I do agree that such a scenario of a protracted economic US stagnation is unlikely and have been quoted to say so in a NYT article over the weekend that discussed the risk of a Japan style stagnation in the US: "Still, even Mr. Roubini sees scant chance of the United States following Japan’s path. “I’m very pessimistic, but I don’t think it will be anything like Japan,” he said."

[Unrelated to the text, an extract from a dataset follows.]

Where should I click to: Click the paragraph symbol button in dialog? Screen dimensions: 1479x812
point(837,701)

But I believe that cannot rule out a severe short-term (as opposed to long-term) financial meltdown that will lead to a severe and painful US recession and global near recession. While the chances of ending up in a Great Depression or Japan decade long stagnation scenario are very low, the chances of a severe recession and a systemic financial crisis more severe than we have had since the 1980-82 recession are now high. And my view is that the ability of the Fed and policy makers to avoid such as systemic financial crisis is highly limited.

And here is below an article from Forbes magazine reporting on my financial meltdown scenario:

Out Front Look Out Below
Robert Lenzner 02.25.08 Forbes magazine

If you get depressed easily, don't read this story. Here's one sage's prediction of a long, deep recession.

 

It may be time to christen a new Dr. Doom. The candidate: Nouriel Roubini, an economist at New York University's business school. He makes the old Dr. Doom, bond pessimist Henry Kaufman, look like Dr. Phil. No mincer of words, Roubini thinks a full-blown panic will scorch the global economy. He recently laid out his scenario for central bankers in Davos and had them chewing it for hours.

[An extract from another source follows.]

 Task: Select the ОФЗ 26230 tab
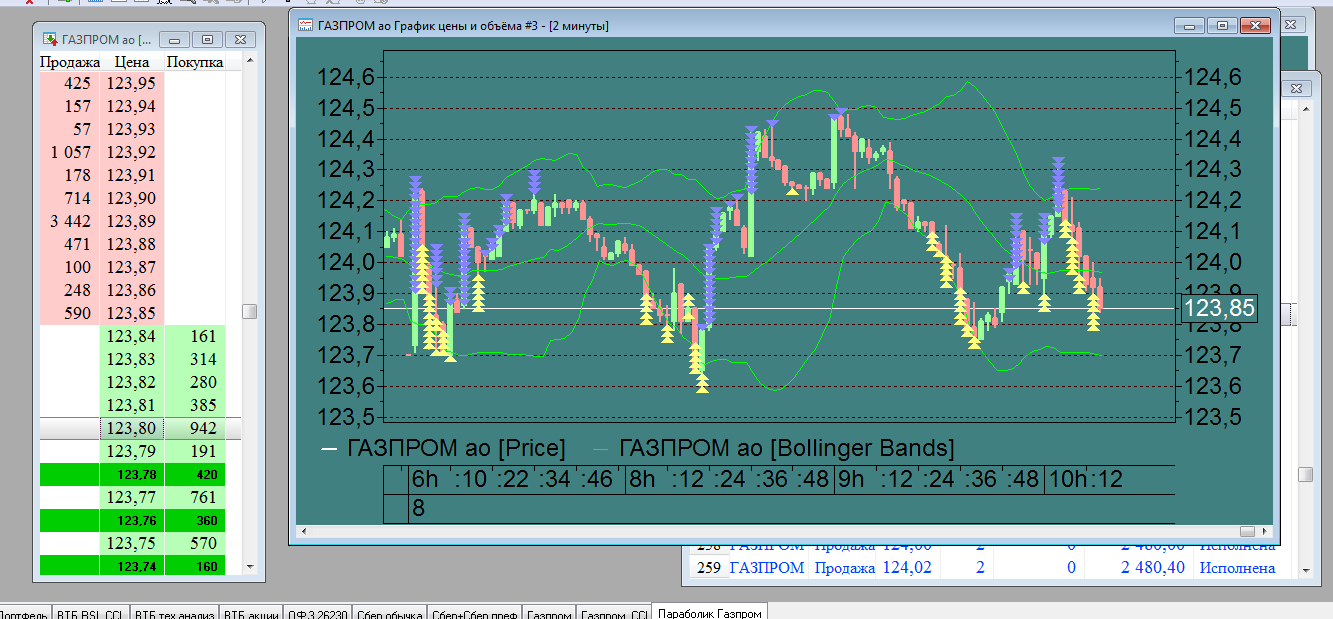pos(316,613)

He thinks the immediate spark will be the collapse of bond insurers (MBIA, Ambac, FGIC and others). These insurers have guaranteed $72 billion worth of collateralized debt obligations, now crumbling in value as housing prices fall.

Cheerier sages see an economy lifting off in the second half, fueled by the Fed's rate cuts, and a rebound in the shares of bond insurers. Roubini says lower rates won't help. There are significant risks of insolvency. Here's his prediction of how it'll play out:

Bond Insurers Lose the Triple-A

At press time New York State was trying to arrange a capital infusion for the bond insurers. Roubini doesn't think it'll work, and there's no Plan B--yet. Lacking that, insurers will lose their gilt-edged rating. Then the banks (Merrill, Citi and others) that paid them for protection against default of their collateralized debt obligations will face more writedowns--well beyond the $100 billion that's been written down already. Financial losses in subprime mortgages could be $400 billion and in the whole financial system more than $1 trillion. A big bank might go under.

Contagion Spreads

Writedowns will begin percolating up from subprime mortgages to near-prime and prime mortgages, commercial real estate, auto loans, credit cards, corporate buyout loans, corporate bonds and derivatives. If leveraged banks, brokers and hedge funds should suffer $200 billion in domestic credit losses, they would have to pull back on $2 trillion in lending, according to a Goldman Sachs analysis. Roubini says the rest of the world will "recouple" rather than decouple, as financial losses spread to other world capital markets, especially Europe. Sovereign wealth funds will not be large enough to play savior. Credit spreads will keep widening. Equities, housing, commodities, emerging market assets and the dollar will get hurt. "Cash is king in 2008," says Roubini.

A Protracted Recession Ensues

Roubini says the U.S. went into recession in December and will stay there for at least a year. We've got excess inventories of unsold goods (consumer durables, autos), a shopped-out consumer and a growing weakness in labor markets with no new jobs (net of losses) and no rise in real wages. Home prices, down 8% currently, could fall by 20% to 30% total before bottoming.

The Shadow Banking System Dies

Banks got hooked on off-balance-sheet entities like structured investment vehicles, which Roubini calls the "shadow banking system." But the shadow system has no access to the "lender of last resort" support of central banks. When the banks tire of bailing out their sivs, holders of siv paper will have losses.